• _Dataset content_:

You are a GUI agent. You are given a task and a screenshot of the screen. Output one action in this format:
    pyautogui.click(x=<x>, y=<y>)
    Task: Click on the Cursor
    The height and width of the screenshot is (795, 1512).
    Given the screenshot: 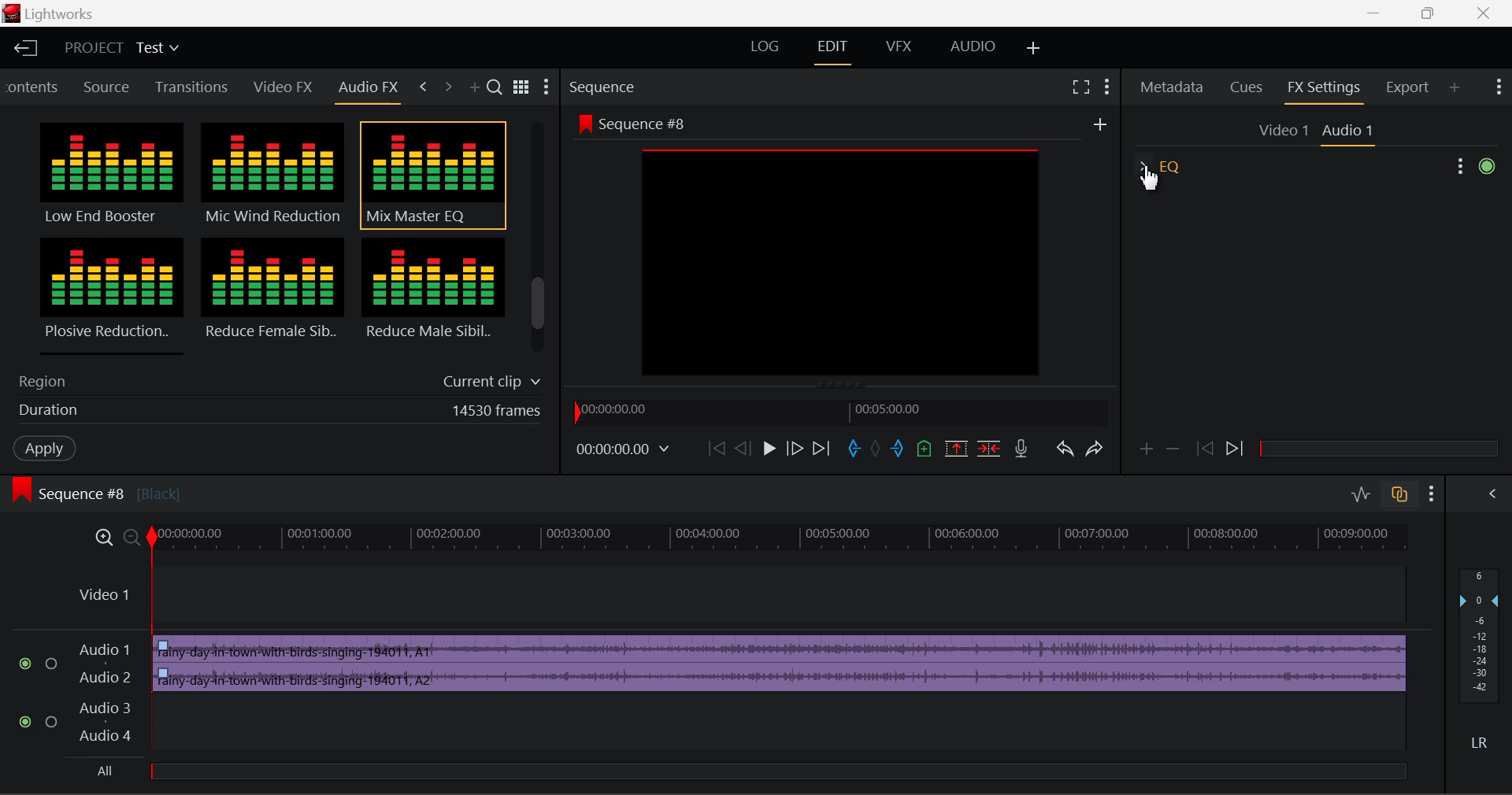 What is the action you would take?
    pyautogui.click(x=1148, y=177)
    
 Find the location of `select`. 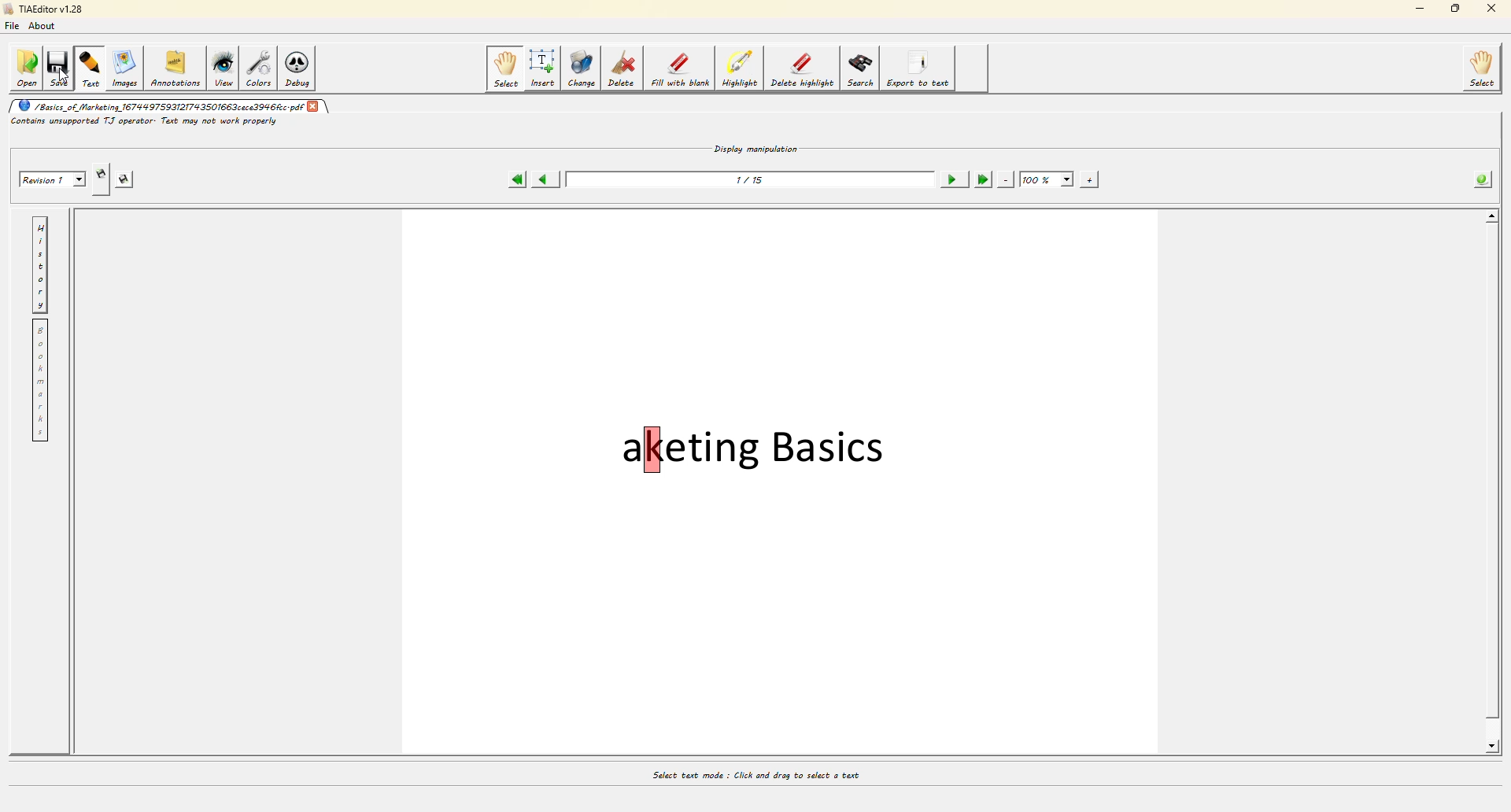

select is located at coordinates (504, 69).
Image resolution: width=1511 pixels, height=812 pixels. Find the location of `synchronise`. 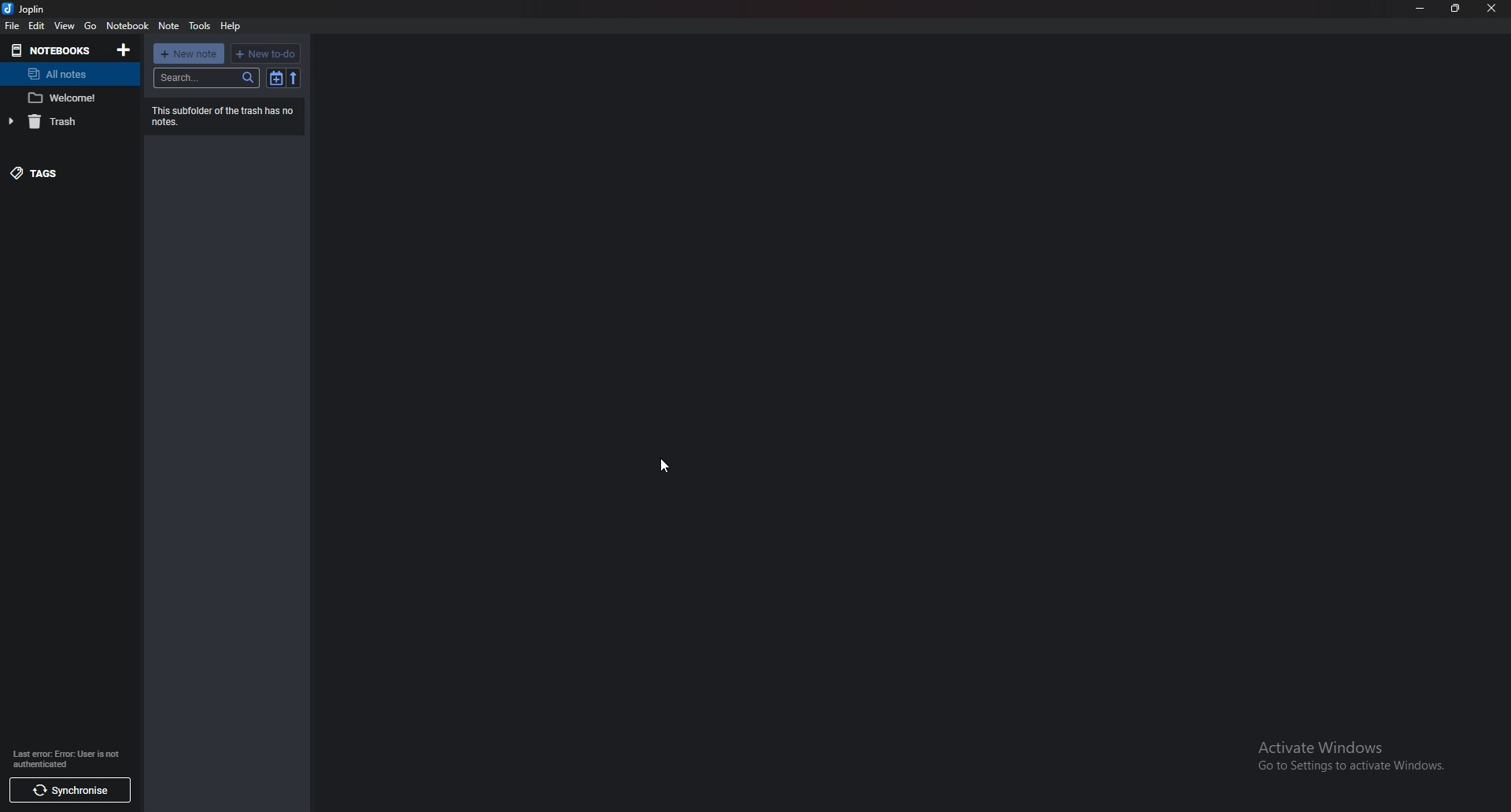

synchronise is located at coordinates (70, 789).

• _Exercise instructions_:
Can you render the data as a Markdown table with the columns Row and Line, one numbered row per line, starting with the line containing "Image resolution: width=1511" and going on through the end of the data? Skip blank lines and leave the pictures out.

• _Task response_:
| Row | Line |
|---|---|
| 1 | Image resolution: width=1511 pixels, height=812 pixels. Find the location of `synchronise`.  |
| 2 | synchronise is located at coordinates (70, 789). |